I need some help with a test, please.

  • The problem with the Tally Table related splits is that I forgot :blush: to add 1 to the length....

    WHERE N BETWEEN 1 AND LEN(@Parameter)+1

    --Jeff Moden


    RBAR is pronounced "ree-bar" and is a "Modenism" for Row-By-Agonizing-Row.
    First step towards the paradigm shift of writing Set Based code:
    ________Stop thinking about what you want to do to a ROW... think, instead, of what you want to do to a COLUMN.

    Change is inevitable... Change for the better is not.


    Helpful Links:
    How to post code problems
    How to Post Performance Problems
    Create a Tally Function (fnTally)

  • Jeff Moden (9/22/2010)


    Heh... Of course it doesn't handle Unicode correctly... the variables are all VARCHAR.
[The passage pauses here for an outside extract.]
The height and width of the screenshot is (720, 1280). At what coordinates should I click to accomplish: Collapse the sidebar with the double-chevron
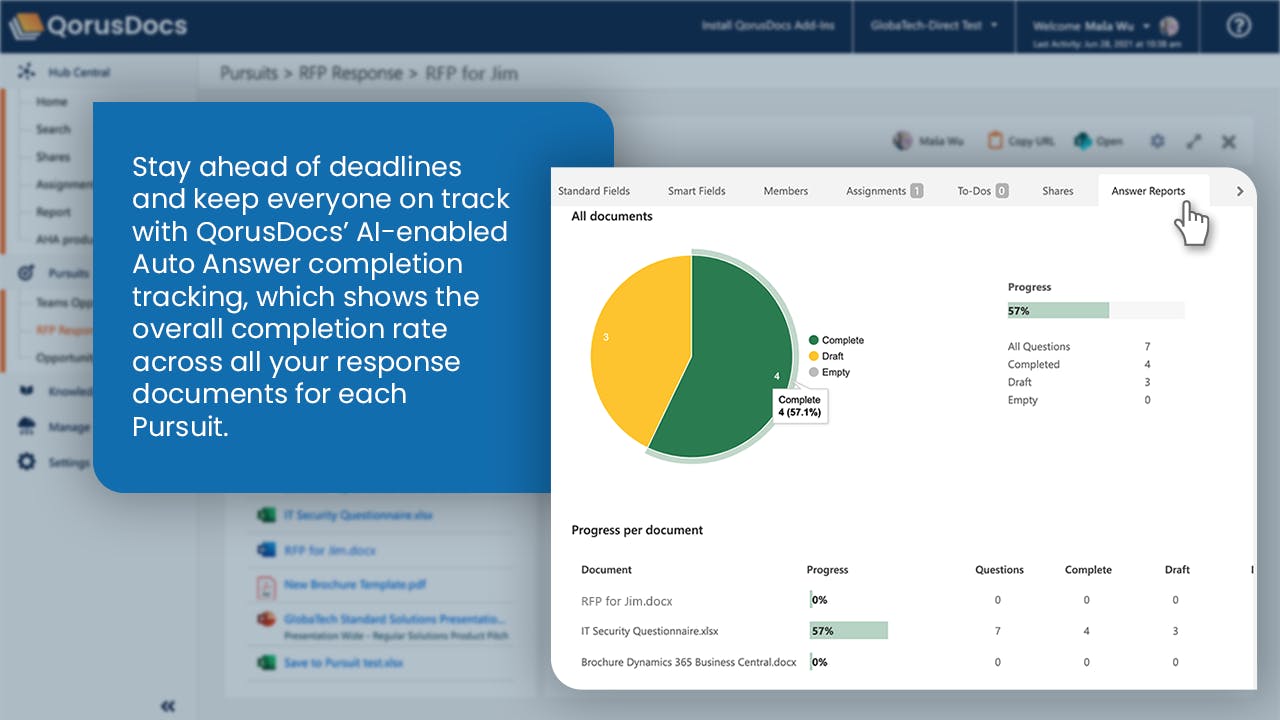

    That's a bit circular! It doesn't handle Unicode because it doesn't? 😛

    The parameters are indeed VARCHAR, my point is that there is no need to exclude Unicode data from your split function. My worry is that people may forget that it is not Unicode-compatible, and pass such a string to it. The function would appear to work correctly (no errors or warnings) but any un-mappable characters would be silently replaced by question marks. Scope for improvement?

  • Paul White NZ (9/22/2010)


    Jeff Moden (9/22/2010)


    Heh... Of course it doesn't handle Unicode correctly... the variables are all VARCHAR.
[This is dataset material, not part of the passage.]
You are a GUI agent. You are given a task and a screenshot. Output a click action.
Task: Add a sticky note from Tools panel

    That's a bit circular! It doesn't handle Unicode because it doesn't? 😛

    The parameters are indeed VARCHAR, my point is that there is no need to exclude Unicode data from your split function. My worry is that people may forget that it is not Unicode-compatible, and pass such a string to it. The function would appear to work correctly (no errors or warnings) but any un-mappable characters would be silently replaced by question marks. Scope for improvement?

    Heh... I thought you were just being obvious. 😛 Rough day yesterday.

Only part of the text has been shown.